Mr White finally let his eyes close, letting the drops of weakness in the face of authority slide from him and descend like rainfall down his face. The sun grinned like a carnivore. Mr White put his hands up to touch his face, and for a second his fingers curled into tight little fists, but then they lost the energy for this too and dropped like dead weeds to his lap.

Mr White thought about what he wanted, but it was too hard. Trying to grab hold of it was like
flailing at individual fronds as you tumbled through a succession of nets that changed their shape and pattern faster than the wingbeat of a fly. It was all so scattered, so elusive. It was everything in the world that couldn’t be had. If one thing was attained, what was desired was the other.

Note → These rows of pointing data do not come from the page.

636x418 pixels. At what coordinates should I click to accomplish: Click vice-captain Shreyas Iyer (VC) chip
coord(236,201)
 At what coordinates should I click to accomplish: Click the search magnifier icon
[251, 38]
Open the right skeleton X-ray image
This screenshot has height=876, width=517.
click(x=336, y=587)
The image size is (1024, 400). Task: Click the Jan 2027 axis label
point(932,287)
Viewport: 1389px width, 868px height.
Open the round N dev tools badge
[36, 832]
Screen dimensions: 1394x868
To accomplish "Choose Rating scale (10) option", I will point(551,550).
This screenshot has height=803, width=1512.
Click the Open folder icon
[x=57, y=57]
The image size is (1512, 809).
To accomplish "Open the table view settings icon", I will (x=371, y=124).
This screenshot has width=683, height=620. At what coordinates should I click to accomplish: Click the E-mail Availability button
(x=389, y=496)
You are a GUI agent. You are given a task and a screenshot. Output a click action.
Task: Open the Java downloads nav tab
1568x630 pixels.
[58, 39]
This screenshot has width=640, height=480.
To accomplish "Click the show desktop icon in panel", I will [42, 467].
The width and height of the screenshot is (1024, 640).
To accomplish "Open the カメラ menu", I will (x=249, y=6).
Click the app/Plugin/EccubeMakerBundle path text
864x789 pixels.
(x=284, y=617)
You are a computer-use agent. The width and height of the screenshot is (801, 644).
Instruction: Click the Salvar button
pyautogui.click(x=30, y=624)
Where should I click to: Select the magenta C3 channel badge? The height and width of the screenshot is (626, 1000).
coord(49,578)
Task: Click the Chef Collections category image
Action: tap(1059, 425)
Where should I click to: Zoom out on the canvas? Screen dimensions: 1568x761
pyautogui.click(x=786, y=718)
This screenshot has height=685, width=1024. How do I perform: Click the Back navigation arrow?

It was easier to think of what was unwanted.
But there was so much, this vast feculent valley of disease and boneyard machinery that strained the eye to see the edges. What was important was reduction and descent, journeying through the cracks in the grey earth and down the mines and winding, hissing cave systems into the bowels of the valley, to find the roots of it all, the roots of malignancy. The beginning of bad thought. And if you travelled deep enough you could find the drooling beasts gnawing and slurping away in the barrel of the earth.

Mr White saw them when he closed his eyes, if he could descend far enough without feeling sick.
They were creatures of poison. They were the spirits of life. This life is poisonous, Mr White knew. It is a creeping vine to choke you, a putrid slime to drown you, a racking cough to lose your last air away. It turns the sky skeletal. All regulation on living turns it anorexic and ugly like bones.

Mr White whispered
inside his own head, the words fraying about like cobwebs in the darkness. I feel like I am in death’s twilight, he croaked, and the clustered daemons inside him nodded and clacked understandingly, and beckoned with arms like diseased bark for him to continue while others grunted and dribbled.